How long has that been there? It looks pretty dusty inside.

And is that rust on the screw terminals?

Probably about 15 years, and that is rust. I like how they have the resistors on the panel so it will read that everything is okay

I am not an alarm system guy but is this not something that is highly illegal?

I would hate to have my name on the inspection tags! Just curious, did it have a green tag? Lol

The fact nothing is wired to it could be an indication its a bad panel and someone didn't take it down. Is another panel being used somewhere else for these sensor points?

We are hunting it and trying to tone it out. But as per the building owner this is the only one


And they have a valid C of O?


I dont want to call the Fire Inspector about if they will be testing the old building when we bring online the new wing, as I am afraid he will condemn the building until they fix it up.

I am afraid he will condemn the building until they fix it up.

I know little about fire alarms. Is that literally what could happen? Curious to understand laws / regs around this?

And if that is the case, if you did not say something and a fire did happen, would you not assume some form of liability?

In my area, a Fire Marshal will 'yellow tag' the system and give a period of time for corrective action before a 'red tag' is issued.

I think it is within authority to chain the doors shut until things are fixed when a red tag is issued, but I've never actually heard it getting to that point.

A red-tag situation may require hiring a fire watch.

Part of many manned guard companies offerings is 'NFPA Fire Watch', where a building owner essentially pays for a guard to patrol facilities for a fire, and given the poor attitudes around being forced to pay for this, most yellow tags are addressed pretty fast.

Once, as a young and stupid installer, I managed to (accidentally) disconnect the NAC while trying to diagnose something completely unrelated. The fire department responded, sirens blaring. They called the town fire inspector, who threatened to evacuate the building, shut the business down, and have me arrested unless I reconnected it. I don't know if he actually had that power but I didn't challenge it.

I am not sure what state you are in, but I had a similar experience in PA - due to line damage. They just stationed someone to do fire watch, until the lines were restored.

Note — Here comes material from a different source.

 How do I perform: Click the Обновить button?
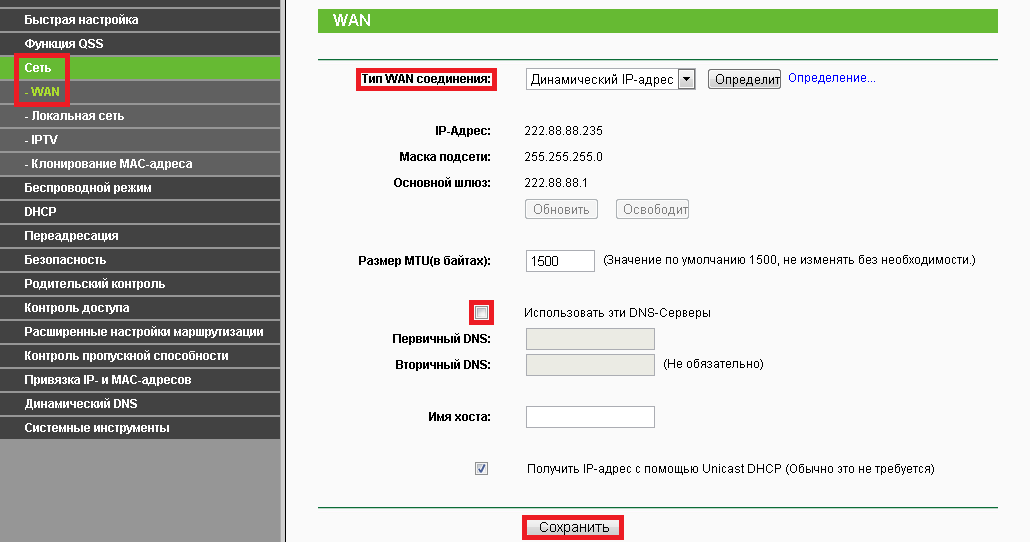click(561, 209)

I see what looks like a coiled phone handset cord, maybe there is a sign on front of panel:

"In case of fire, open, call 911"....

Hey John,

Can we add a "Scary/WTF" button to the options for a response?

This happened to us last year. 400+ points on a fire system, they asked us to come take it over. The salesman didn't have access to the panel itself, but did have the prints, and we confirmed there were no troubles on the system at the annunciator.

Our team gets out there to take it over, opens up the panel, and every single point was strapped out. The tech grabbed his phone, took a picture, closed the enclosure, and backed away slowly....

There is a lot to be said for the panel, but with no LED's, it has no power; no info on the annunciator. With everything jumpered out, you should have green lights all over. But you don't have any lights. It would appear to be DOA. If this is how you found it, you found it just in time. From my experience, I would be leery that the owner is telling you the whole story. I suspect they know a lot more than they are telling you.

You have every right to be concerned about the Inspector. If he is worth his salt, he will force them to correct it or post a fire watch, and this will fall on you. Your hands are on it and you own it. Likely you will have to install a new panel (or at least an expander module with a NAC power supply) and interconnect the two so that both panels can be monitored by either alpha. That is the standard. If you silence an alarm in one wing, the other wing can see it on their annunciator.

Good news is the batteries should hold that thing for longer than required (though they're probably deep discharged)!

Was it submerged in water at some point?

Did a contractor possibly gut the wiring? If so, they were either smart enough to place the eol's in the panel to shut it up, or the orig installer was dumb enough to put them there originally!